THAT WIND blustering through East Baltimore yesterday was strong enough to make street signs rattle up and down Broadway. On Rutland Avenue, a woman shuffled along with a big woolly blanket bundled around her. On Ashland Avenue, four little children held each other's hands, as though worried they might take flight. Maybe, if we're lucky, that wind will start blowing away the history of the last 30 years of this troubled neighborhood just north of Johns Hopkins Hospital.

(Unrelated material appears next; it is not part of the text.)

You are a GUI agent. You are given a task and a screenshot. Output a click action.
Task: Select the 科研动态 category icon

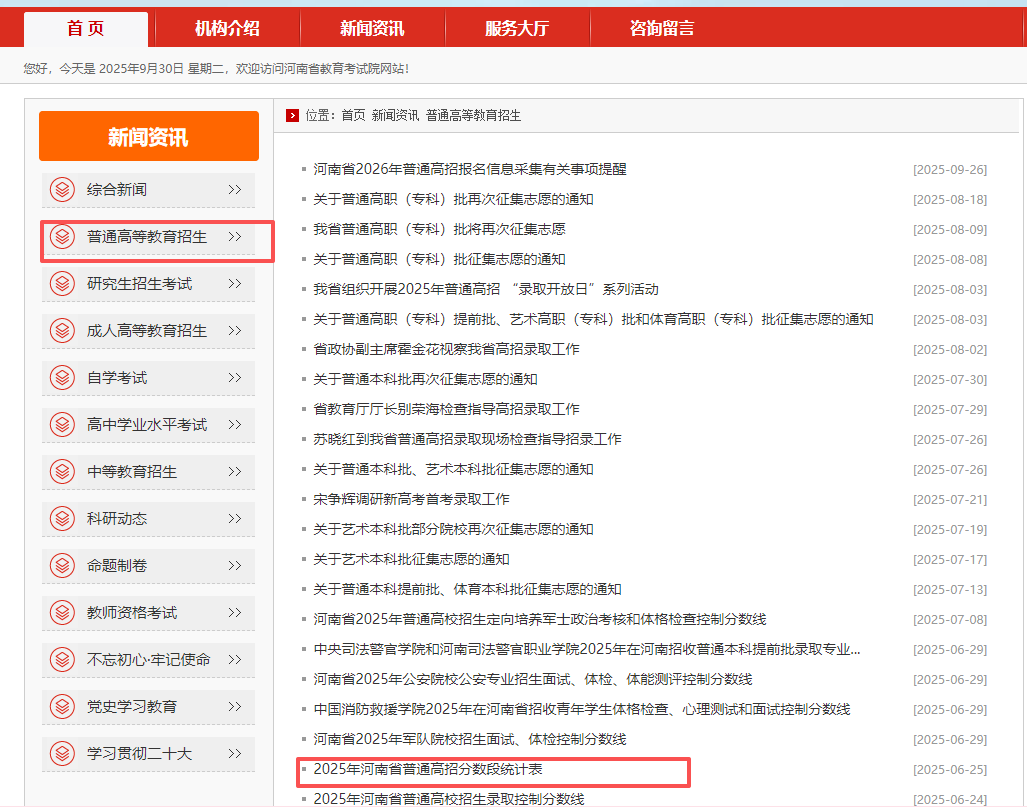(62, 518)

Yesterday looked like a turning point. At the East Baltimore Development Center on Chase Street, they announced the developers for an $800 million community renewal project. The news is big enough that it reached the frigid street corners where drug traffickers seem to live in their own separate universe. It will ultimately reach out to 80 acres and could create 6,000 new jobs, 1,200 new homes, and a 20-acre Life Sciences and Biotechnology Park.
Thus the city uses science to write a promissory note to the future. A model for the whole country, Rep. Elijah Cummings called it yesterday. The creation of a legacy for the whole city, said Mayor Martin O'Malley. A chance to end years of poverty and addiction, said City Council President Sheila Dixon.
They stood in this packed meeting room, where the speeches and the congratulations went on nearly two hours. The sense of it was: A turning point has arrived in the history of this city. Maybe the coming years will justify the good will, and the money and effort, that arrive after years of disastrous government neglect and indifference and human self-destruction at the point of the narcotics needle.
For now, the day before yesterday, at the corner of Ashland and Wolfe, a handful of folks lingered in the raw afternoon. Rain fell intermittently, but they did not move. According to plans, this block will be the heart of the redevelopment. A community square will bloom here, where families can gather.
But now we had Kieshawn Johnson and Jerome Riddick and Devon Duncan. They said they knew all about the development project, which has been talked about now for several years. Already, a few hundred families have been moved out. Rowhouses, long since battered and boarded up, will be flattened or renovated.
"But what happens to us?" said Johnson. She is 32. She wore a hooded overcoat and said she was homeless and drug-addicted and HIV-infected, and yesterday Bernard Hutchins, resource coordinator at the East Baltimore Development Center, sat in his little office and confirmed all of this. He said he knew her well.
"I grew up around here," Hutchins said, as the big biotech crowd began arriving. "I remember her when she was a beautiful woman, vibrant, working. She's one of those people we can't leave out of the loop this time around. This is the dawning of a new day, but it has to be for people like Kieshawn, too."
Johnson stood there Sunday in the cold and wiped a leaky nose. A vertical scar ran down her face, and her right eye never stopped twitching. She said she has a drug habit that runs about $50 a day. In this neighborhood, such a habit is considered small. She said she steals to support it. She has two children. She said the only times she's been clean since age 16 were the times she spent behind bars. She said her mother died from an overdose and her father died from drug-induced AIDS.
She is a piece of so much of this country's history, which begins with generations of racism and unequal schools and the cruelty of the marketplace, and ends with the needle and the decay of entire communities.
"Yeah, there's gonna be progress, but not for us," Duncan said now. He spoke through missing front teeth. Johnson and Riddick nodded agreement.
So you tell them about the 6,000 planned jobs, one-third of them designed for high school graduates, and you tell them about the 1,200 new homes, designed for mixed-income buyers and renters, and you realize you're talking into that stiff wind which has so much history to blow away.
"Down here," said Duncan, "you come out of your mother's womb depressed and bipolar and manic depressive, all thrown together."
"That's right," said Johnson. She wiped her nose again. "You don't do drugs, you go crazy."
"And who's gonna hire you for a job then?" said Riddick. "You got felonies, all doors are closed."
Maybe the East Baltimore future will be marvelous; it sure sounded that way yesterday. But this is the crossroads now: generations coming and going, the future trying to square things with the past, good intentions trying to overwhelm a long and dreadful night.
And that shivery wind that blew yesterday, strong enough to rattle street signs, and maybe even strong enough to signal a change in history.